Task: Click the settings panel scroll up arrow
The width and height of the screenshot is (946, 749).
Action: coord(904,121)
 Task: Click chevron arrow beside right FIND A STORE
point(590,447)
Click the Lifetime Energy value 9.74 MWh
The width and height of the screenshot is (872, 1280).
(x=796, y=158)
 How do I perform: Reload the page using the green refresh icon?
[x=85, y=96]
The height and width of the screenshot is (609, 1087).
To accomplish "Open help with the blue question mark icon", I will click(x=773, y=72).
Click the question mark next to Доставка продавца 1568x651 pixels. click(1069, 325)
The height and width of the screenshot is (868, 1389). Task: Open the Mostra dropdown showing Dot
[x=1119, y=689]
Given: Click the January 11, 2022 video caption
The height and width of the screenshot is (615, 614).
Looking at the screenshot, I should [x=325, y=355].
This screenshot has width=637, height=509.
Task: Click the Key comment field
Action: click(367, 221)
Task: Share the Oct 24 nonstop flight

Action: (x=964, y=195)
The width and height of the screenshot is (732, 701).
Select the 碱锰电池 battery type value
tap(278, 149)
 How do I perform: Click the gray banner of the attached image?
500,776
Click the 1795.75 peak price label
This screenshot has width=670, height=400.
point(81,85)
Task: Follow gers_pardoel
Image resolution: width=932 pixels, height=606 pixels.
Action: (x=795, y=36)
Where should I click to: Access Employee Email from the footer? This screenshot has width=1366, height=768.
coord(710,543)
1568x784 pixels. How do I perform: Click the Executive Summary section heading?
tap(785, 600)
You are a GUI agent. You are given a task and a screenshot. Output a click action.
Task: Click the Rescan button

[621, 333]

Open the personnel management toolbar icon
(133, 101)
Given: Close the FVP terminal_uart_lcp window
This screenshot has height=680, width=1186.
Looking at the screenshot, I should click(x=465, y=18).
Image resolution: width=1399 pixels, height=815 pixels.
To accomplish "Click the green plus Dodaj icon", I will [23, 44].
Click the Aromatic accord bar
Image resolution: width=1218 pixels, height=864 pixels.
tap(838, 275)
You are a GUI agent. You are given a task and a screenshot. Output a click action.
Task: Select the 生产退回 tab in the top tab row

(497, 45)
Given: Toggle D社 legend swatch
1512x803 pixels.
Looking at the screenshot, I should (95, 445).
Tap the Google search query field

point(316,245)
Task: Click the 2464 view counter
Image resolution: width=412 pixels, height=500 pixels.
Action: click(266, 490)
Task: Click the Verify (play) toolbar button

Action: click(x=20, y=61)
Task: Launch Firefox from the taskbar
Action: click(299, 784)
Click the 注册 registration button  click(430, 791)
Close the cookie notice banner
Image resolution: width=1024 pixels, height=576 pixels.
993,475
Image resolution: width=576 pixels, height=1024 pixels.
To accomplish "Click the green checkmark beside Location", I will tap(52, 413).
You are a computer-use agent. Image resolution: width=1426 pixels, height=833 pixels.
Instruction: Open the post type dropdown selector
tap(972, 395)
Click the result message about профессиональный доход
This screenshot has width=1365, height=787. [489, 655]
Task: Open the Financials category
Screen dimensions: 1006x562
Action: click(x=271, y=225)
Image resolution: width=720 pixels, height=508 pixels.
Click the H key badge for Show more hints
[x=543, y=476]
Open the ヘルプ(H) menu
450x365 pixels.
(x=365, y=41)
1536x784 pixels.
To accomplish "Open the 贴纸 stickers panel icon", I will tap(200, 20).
────────────────
TASK DETAILS >> Give the lines exactly as they stand, from the line with "Image resolution: width=576" through the end of the material.

EXERCISE RESULT >>
Image resolution: width=576 pixels, height=1024 pixels.
To accomplish "Click the green checkmark beside Location", I will tap(52, 413).
You are a computer-use agent. Image resolution: width=1426 pixels, height=833 pixels.
Instruction: Open the post type dropdown selector
tap(972, 395)
Click the result message about профессиональный доход
This screenshot has width=1365, height=787. [489, 655]
Task: Open the Financials category
Screen dimensions: 1006x562
Action: click(x=271, y=225)
Image resolution: width=720 pixels, height=508 pixels.
Click the H key badge for Show more hints
[x=543, y=476]
Open the ヘルプ(H) menu
450x365 pixels.
(x=365, y=41)
1536x784 pixels.
To accomplish "Open the 贴纸 stickers panel icon", I will tap(200, 20).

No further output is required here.